First and foremost, I’d like to thank Amber, a friend and fellow blogger who inspired me to write this post.
The healing certainly didn’t happen overnight. My trial by fire ended during my senior year when I finally managed to escape my Oakley High School bullies through a school transfer. My new school, Roseberg High, felt like a paradise! Everyone there accepted me as I was, and I made so many new friends. I felt safe again and was finally able to relax and be myself.
I felt as if my life was finally beginning, and I could finally put Oakley High School behind me and move on. But it didn’t come without a few hang-ups. The last several months at Roseburg were the best of all four years of high school, but I didn’t realize that I was still carrying a lot of leftover baggage from the severe abuse I suffered at the old school.
Although I was in a much safer learning environment, there were afternoons during my first month at Roseburg when I’d have a long cry after I got home from school. Being four months pregnant at the time, I mistook the tears for the raging hormones of pregnancy.
Though I loved my new school and all the people there, I regretted that I couldn’t have transferred schools earlier than I had. I was grieving the loss of so many years- years that I could never get back.
My then-husband worked a twelve-hour graveyard shift, and I spent most nights at home alone. In the afternoons, he would be asleep when I’d come in from school. So, I had plenty of time to grieve.
During those times, I also suffered flashbacks of the bullying, and they would come automatically and without warning- flashbacks of being shoved to the floor, brutally beaten, cursed out, and yelled at. At night I’d have nightmares.
In these nightmares, I’d be swimming in a lake and enjoying the water. Suddenly I’d stop and look around to see that my classmates from Oakley High were in the water as well, and they surrounded me. One of them would push my head underwater, and I’d fight like crazy to come back up for air.
But as soon as I’d get my head above water and gasp for breath, they’d shove me back under again. Once more, I’d have to hold my breath and fight with my arms flailing in the water, trying to come up and get away from them.
Finally, I couldn’t hold my breath any longer and had no other choice but to give up the fight to live. Just as I inhaled and felt the searing burn of water fill my lungs, I’d wake up with a jolt. I also had another dream that one of my old bullies hunted me down and shot me. I’d wake up in the middle of the night, so frightened I couldn’t move a muscle. I’d only lay there, trembling in the darkness.
During my first month out, I also dealt with a lot of sadness and anger that didn’t show. Roseburg High was my happy place, and while I was there during the day, I didn’t have those emotions, nor did I have the flashbacks. The sadness, anger, flashbacks, and dreams only happened when I was home alone or sleeping, and I wanted so badly to forget about Oakley and live in the present.

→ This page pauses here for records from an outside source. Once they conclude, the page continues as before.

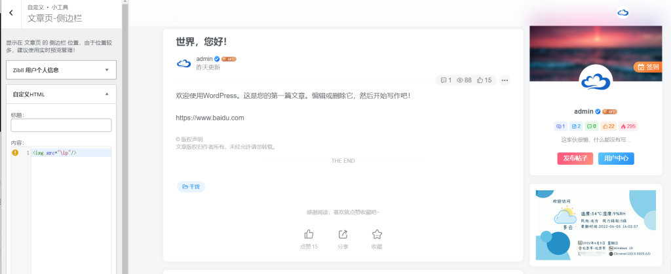Click the 干货 category tag
671x274 pixels.
click(191, 187)
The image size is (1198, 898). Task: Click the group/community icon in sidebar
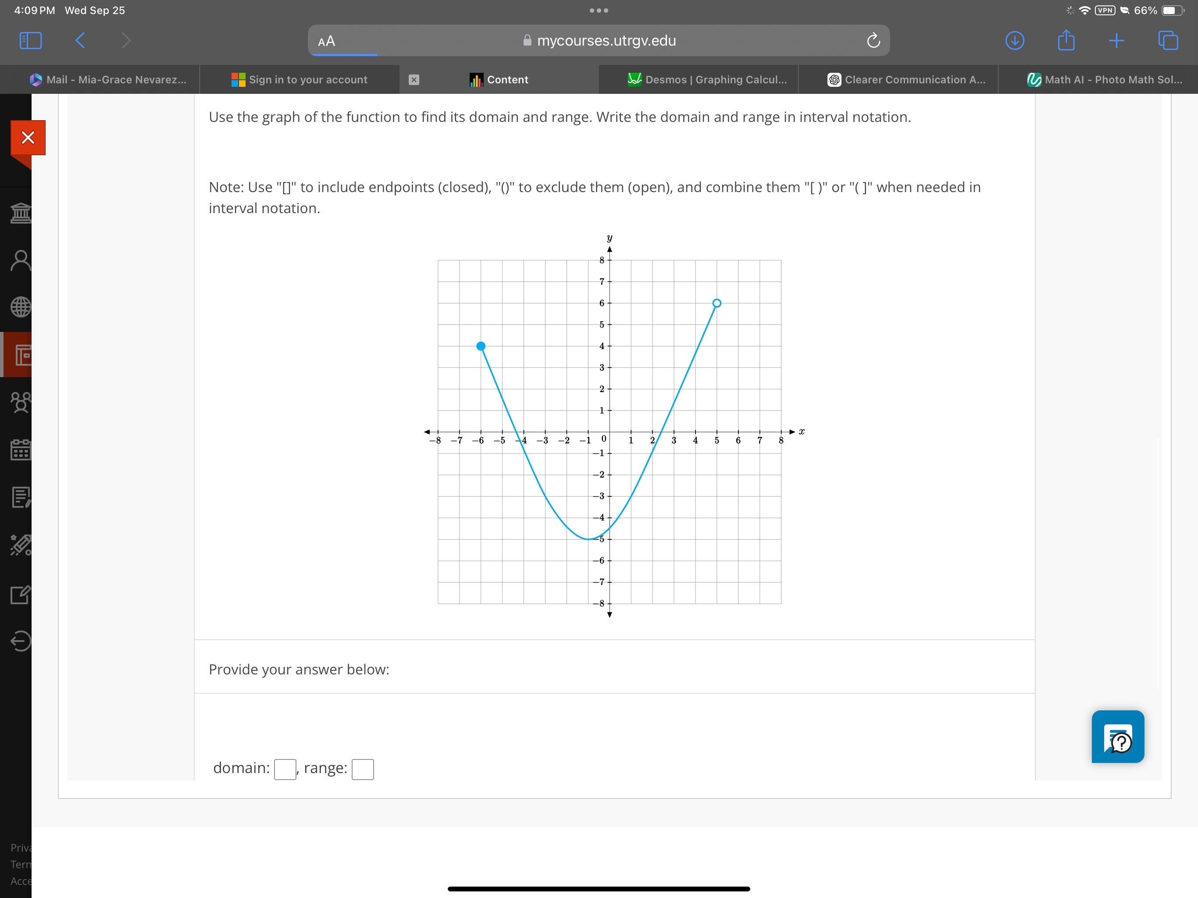point(25,397)
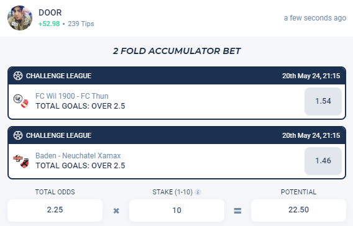Screen dimensions: 353x226
Task: Click the Potential 22.50 field
Action: pyautogui.click(x=298, y=210)
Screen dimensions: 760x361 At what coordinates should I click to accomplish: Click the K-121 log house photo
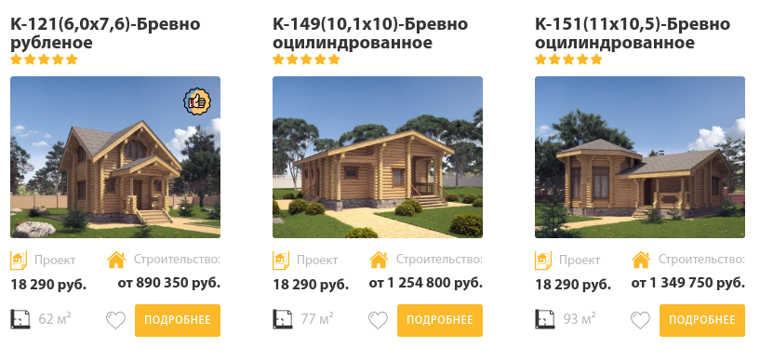[x=115, y=157]
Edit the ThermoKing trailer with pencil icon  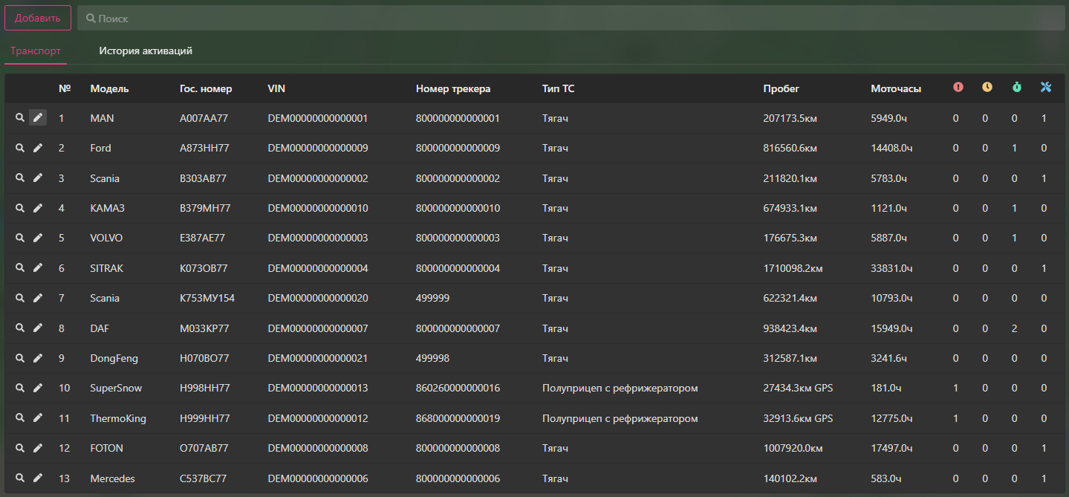(x=38, y=418)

During that month, I also felt a degree of shame- shame that I now realize wasn’t mine to bear. In my mind, I’d ask myself,
“What’s wrong with me? I’m out of that hellhole now! I should be happy about that! And I am, but why do I keep having these episodes of crying and feeling angry any time I’m alone?”
When I felt angry, I wasn’t as mad at my former classmates but myself for allowing them to tear me down and bring me so low.
I felt like a battered wife who’d just left her abusive husband!
I was fortunate, though. It didn’t take long for the raw emotions, the flashbacks, and the nightmares to go away, and I begin to focus on making great memories with my Roseburg friends and classmates. During that month, I had allowed myself to feel and to cry. I talked to a few of my most trusted family and friends.
I realized that I wasn’t wrong to have those emotions as they were signs that something was terribly wrong in my previous environment. I also began to understand that I wasn’t what was wrong. I’m thankful that I didn’t bury those emotions like so many survivors of bullying do. I’ve since concluded that what I experienced was the release of feelings that had, for a long time, been suppressed.
They were emotions that I wasn’t allowed to have in the old environment and was afraid to feel and show because I knew they’d punish me for it with more bullying. The only alternative had been to keep those feelings buried deep. And although my parents were well-meaning, there were times that neither of them could accept the emotions I felt.
Only after I got out of there did they begin to pour forth.
After a month of riding that roller coaster, I can tell you that everything finally subsided, and I felt like a new person! I didn’t get any therapy, although I should have. I was young, newly married, and expecting my first child, and everything was changing so fast I could barely keep up. So, I worked through it on my own.
And with the help of a new and nourishing environment, a few trusted people in my life, and new friends, I was able to get through the horrible after-effects of bullying and peer abuse. I began to set goals to learn about computers and make Honor Roll at my new school. As my grades skyrocketed and I achieved those goals, so did my confidence!
Sadly, most survivors of bullying aren’t as lucky as I was. Many take years to even get through the grief.